→ **EXCERPTED TEXT**
Great Northern Grain Elevator
Long before Buffalo was known as the home of chicken wings, beef- on- weck or even the Bills, the Queen City was considered the grain- storage capital of the United States. That distinction—a weird one, to be sure—came in large part because of a series of soaring cement grain elevators that were built on the edge of Lake Erie, where Midwestern-grown wheat would come east on ships, before being sent to market along the Erie Canal or other byways.
Perhaps the most notable of these structures—at least for grain-elevator aficionados—was the Great Northern, a 15-story, brick-cladded “cathedral,” according to Gregory Delaney, a clinical assistant professor at the University at Buffalo’s architecture school.
Once fueled by electricity generated by Niagara Falls, about 20 miles northwest, the Great Northern was essentially a giant machine disguised as a building, using a series of pulleys, hoppers and conveyers to move grain from trains and ships to a series of steel bins inside. The building’s brick cladding kept the steel bins safe from the harsh winters and raking lake-side winds.
Buffalo’s connection to the wheat trade was once so intertwined that Buffalonians joked that the whole city “smelled like Cheerios.” Eventually, however, as trucks and planes began to make canal- travel obsolete, many of the city’s grain elevators fell into disuse, including the Great Northern, which closed in 1981.

→ **PROBLEM TO SOLVE**
According to the text about the Great Northern Grain Elevator, in what year did the Great Northern close? This material has no connection to the text about the Great Northern Grain Elevator.

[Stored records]
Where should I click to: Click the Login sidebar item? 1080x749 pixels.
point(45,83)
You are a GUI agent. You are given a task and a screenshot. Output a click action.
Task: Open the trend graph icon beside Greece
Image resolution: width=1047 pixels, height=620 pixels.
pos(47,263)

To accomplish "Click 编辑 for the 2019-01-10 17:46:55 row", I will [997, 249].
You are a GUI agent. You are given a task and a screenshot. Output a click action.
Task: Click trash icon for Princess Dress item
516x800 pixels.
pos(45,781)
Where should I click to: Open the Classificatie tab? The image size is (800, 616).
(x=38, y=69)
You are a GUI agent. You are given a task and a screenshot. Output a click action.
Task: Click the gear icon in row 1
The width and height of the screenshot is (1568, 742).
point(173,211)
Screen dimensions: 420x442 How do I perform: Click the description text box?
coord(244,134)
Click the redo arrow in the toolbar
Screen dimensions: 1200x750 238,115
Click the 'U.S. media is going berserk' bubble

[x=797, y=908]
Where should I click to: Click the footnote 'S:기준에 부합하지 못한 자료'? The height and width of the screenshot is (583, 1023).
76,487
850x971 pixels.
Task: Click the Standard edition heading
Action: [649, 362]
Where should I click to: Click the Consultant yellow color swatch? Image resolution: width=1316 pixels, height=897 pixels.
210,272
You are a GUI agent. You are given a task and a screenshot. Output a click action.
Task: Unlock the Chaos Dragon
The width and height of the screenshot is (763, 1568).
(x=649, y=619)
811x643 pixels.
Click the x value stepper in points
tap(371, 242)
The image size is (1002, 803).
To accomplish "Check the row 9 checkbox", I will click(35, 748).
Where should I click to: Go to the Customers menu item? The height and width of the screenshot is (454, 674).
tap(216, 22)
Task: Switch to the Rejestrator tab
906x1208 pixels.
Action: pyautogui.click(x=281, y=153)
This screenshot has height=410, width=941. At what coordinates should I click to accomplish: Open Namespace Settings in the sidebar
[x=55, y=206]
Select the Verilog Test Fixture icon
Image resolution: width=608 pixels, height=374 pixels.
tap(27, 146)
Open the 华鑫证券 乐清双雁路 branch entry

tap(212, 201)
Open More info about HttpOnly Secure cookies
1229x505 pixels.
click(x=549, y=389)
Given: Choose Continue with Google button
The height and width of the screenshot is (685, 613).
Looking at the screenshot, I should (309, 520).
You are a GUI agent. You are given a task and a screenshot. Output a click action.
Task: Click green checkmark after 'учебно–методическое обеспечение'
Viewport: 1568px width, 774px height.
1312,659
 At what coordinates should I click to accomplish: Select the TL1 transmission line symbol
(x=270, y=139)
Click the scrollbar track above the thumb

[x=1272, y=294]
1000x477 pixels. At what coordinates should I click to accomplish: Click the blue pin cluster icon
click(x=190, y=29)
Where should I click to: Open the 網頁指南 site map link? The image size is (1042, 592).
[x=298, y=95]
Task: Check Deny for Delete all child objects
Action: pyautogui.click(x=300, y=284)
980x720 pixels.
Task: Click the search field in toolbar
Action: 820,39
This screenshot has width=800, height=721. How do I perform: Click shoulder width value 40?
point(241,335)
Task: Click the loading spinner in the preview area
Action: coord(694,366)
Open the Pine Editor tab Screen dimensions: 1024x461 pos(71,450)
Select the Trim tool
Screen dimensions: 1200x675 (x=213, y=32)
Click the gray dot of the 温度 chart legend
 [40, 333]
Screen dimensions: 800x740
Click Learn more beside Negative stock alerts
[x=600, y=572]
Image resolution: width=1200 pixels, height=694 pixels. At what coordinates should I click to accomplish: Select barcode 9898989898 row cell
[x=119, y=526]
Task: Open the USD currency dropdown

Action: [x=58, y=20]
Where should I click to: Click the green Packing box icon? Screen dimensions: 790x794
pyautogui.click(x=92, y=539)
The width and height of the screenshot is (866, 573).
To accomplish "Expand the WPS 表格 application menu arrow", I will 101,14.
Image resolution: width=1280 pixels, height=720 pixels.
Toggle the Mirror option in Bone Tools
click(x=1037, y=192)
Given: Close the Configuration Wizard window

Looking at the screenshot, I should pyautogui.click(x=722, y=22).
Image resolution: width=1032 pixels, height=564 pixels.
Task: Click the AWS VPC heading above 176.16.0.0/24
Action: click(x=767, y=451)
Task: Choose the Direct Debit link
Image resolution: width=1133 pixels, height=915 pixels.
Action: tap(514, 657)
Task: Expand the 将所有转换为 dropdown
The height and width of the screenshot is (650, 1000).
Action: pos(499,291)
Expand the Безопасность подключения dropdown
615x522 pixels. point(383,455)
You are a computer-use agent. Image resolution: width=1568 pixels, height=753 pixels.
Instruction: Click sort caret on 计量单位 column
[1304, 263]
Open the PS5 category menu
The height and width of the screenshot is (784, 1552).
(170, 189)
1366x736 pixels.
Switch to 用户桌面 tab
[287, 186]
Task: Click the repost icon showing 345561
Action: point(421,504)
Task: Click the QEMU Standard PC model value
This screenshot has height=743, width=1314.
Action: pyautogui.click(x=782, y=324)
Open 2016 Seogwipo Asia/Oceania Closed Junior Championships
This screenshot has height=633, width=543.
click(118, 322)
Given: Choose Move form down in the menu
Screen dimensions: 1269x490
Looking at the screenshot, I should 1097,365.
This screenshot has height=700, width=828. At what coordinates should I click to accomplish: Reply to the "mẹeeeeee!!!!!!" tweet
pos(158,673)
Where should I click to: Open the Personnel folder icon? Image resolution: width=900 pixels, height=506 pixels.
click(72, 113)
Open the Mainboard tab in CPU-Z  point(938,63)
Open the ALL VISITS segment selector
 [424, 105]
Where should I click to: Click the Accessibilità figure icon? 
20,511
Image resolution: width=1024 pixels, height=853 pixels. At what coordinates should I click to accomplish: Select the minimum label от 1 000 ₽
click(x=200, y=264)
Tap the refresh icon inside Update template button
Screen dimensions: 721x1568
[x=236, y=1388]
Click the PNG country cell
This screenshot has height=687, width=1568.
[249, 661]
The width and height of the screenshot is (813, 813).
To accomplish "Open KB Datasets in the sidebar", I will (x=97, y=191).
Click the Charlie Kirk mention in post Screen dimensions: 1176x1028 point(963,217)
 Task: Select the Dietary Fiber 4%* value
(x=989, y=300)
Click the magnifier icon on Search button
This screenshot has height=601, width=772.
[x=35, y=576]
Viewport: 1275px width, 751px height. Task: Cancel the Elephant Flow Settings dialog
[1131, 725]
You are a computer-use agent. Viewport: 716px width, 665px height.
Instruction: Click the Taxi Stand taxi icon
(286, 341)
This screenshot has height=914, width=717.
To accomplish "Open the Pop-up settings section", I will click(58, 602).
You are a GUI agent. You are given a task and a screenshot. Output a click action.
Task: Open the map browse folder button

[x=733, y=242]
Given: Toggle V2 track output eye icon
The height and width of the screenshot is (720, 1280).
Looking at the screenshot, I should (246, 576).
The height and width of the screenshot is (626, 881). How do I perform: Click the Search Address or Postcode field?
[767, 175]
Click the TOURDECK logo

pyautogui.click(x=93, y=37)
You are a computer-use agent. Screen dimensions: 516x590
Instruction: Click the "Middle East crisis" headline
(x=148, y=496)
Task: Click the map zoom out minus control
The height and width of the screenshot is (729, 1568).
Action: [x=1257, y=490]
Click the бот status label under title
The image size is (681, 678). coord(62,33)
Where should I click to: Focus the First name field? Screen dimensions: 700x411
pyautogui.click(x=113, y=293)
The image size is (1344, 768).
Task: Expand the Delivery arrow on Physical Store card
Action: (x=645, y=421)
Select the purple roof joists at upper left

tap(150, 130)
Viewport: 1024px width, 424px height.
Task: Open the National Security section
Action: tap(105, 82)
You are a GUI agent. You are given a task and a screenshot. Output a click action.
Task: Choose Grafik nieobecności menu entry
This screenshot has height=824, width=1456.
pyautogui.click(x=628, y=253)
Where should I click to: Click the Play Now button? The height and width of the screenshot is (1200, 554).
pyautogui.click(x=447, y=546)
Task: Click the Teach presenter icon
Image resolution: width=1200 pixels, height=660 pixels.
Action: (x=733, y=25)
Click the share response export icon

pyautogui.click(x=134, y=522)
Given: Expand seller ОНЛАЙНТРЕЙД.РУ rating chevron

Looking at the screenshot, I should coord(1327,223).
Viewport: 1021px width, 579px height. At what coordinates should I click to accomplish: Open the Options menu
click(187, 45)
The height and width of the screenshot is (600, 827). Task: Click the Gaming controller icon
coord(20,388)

→ **THE COMPLETED TASK**
1981